Møller Bjørn, Fekjaer Harald, Hakulinen Timo, Sigvaldason Helgi, Storm Hans H, Talbäck Mats, Haldorsen Tor
Kreftregisteret, Institute of Population-based Cancer Research, N-0310 Oslo, Norway.
Stat Med. 2003 Sep 15;22(17):2751-66. doi: 10.1002/sim.1481.
Prediction of the future number of cancer cases is of great interest to society. The classical approach is to use the age-period-cohort model for making cancer incidence predictions. We made an empirical comparison of different versions of this model, using data from cancer registries in the Nordic countries for the period 1958-1997. We have applied 15 different methods to 20 sites for each sex in Denmark, Finland, Norway and Sweden. Median absolute value of the relative difference between observed and predicted numbers of cases for these 160 combinations of site, sex and country was calculated. The medians varied between 10.4 per cent and 15.3 per cent in predictions 10 years ahead, and between 15.1 per cent and 32.0 per cent for 20 year predictions.
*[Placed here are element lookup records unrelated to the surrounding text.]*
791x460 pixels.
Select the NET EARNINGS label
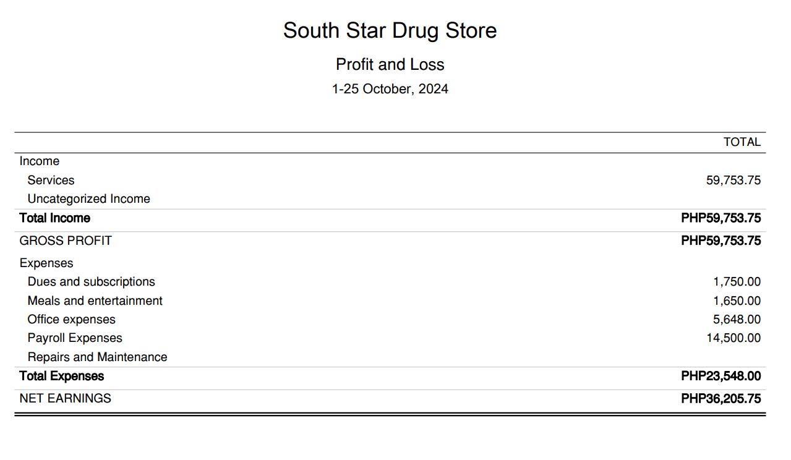click(65, 398)
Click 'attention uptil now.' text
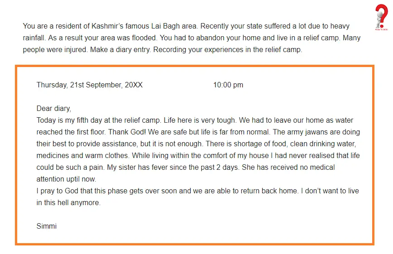The height and width of the screenshot is (254, 393). (66, 179)
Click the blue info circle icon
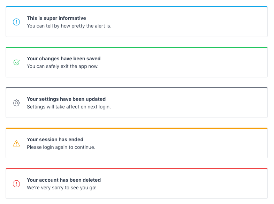274x204 pixels. click(16, 22)
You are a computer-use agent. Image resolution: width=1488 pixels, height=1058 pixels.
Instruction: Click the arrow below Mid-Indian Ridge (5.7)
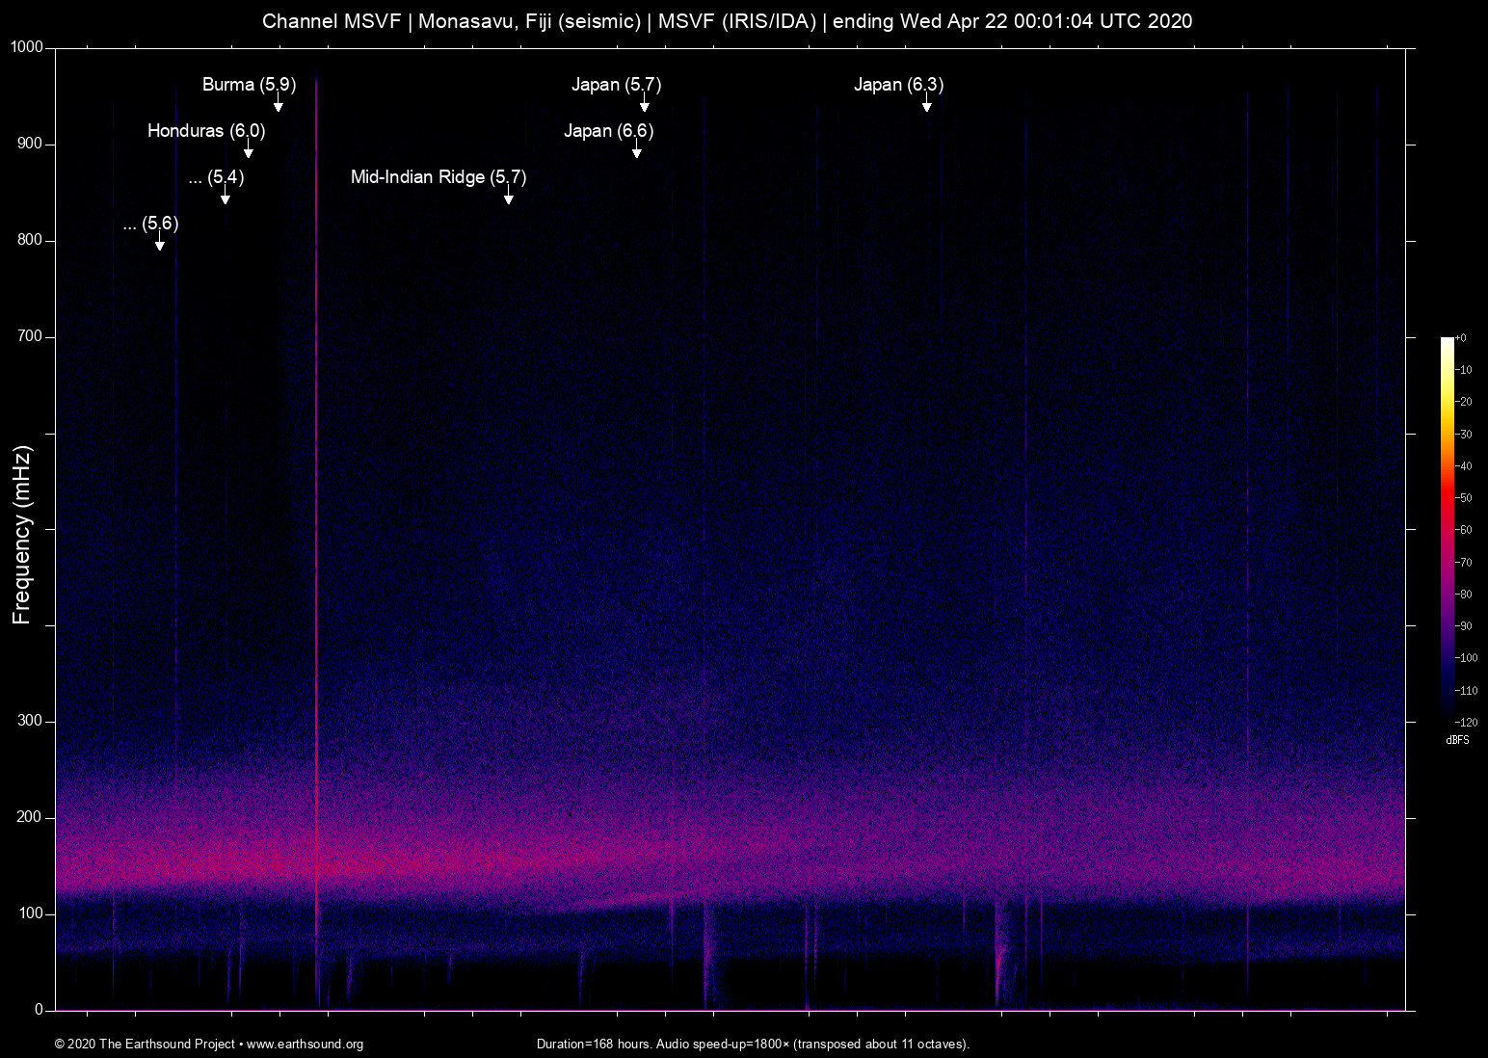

We have four main conclusions: (i) projecting current trends worked better than assuming that future rates are equal to present rates; (ii) the method based on the multiplicative APC model often overestimated the number of cancer cases due to its exponential growth over time, but using a power function to level off this growth improved the predictions; (iii) projecting only half of the trend after the first 10 years also gave better long-term predictions; (iv) methods that emphasize trends in the last decade seem to perform better than those that include earlier time trends.
预测未来癌症病例数备受社会关注。经典方法是使用年龄-时期-队列模型来预测癌症发病率。我们利用北欧国家癌症登记处1958 - 1997年期间的数据,对该模型的不同版本进行了实证比较。我们在丹麦、芬兰、挪威和瑞典,针对每个性别的20个部位应用了15种不同方法。计算了这些部位、性别和国家的160种组合的观察病例数与预测病例数相对差异的中位数绝对值。10年预测中,中位数在10.4%至15.3%之间,20年预测中则在15.1%至32.0%之间。我们有四个主要结论:(i)预测当前趋势比假设未来发病率等于当前发病率效果更好;(ii)基于乘法年龄-时期-队列模型的方法由于其随时间呈指数增长,常常高估癌症病例数,但使用幂函数来平缓这种增长可改善预测;(iii)在前10年后仅预测一半的趋势也能给出更好的长期预测;(iv)强调过去十年趋势的方法似乎比包含更早时间趋势的方法表现更好。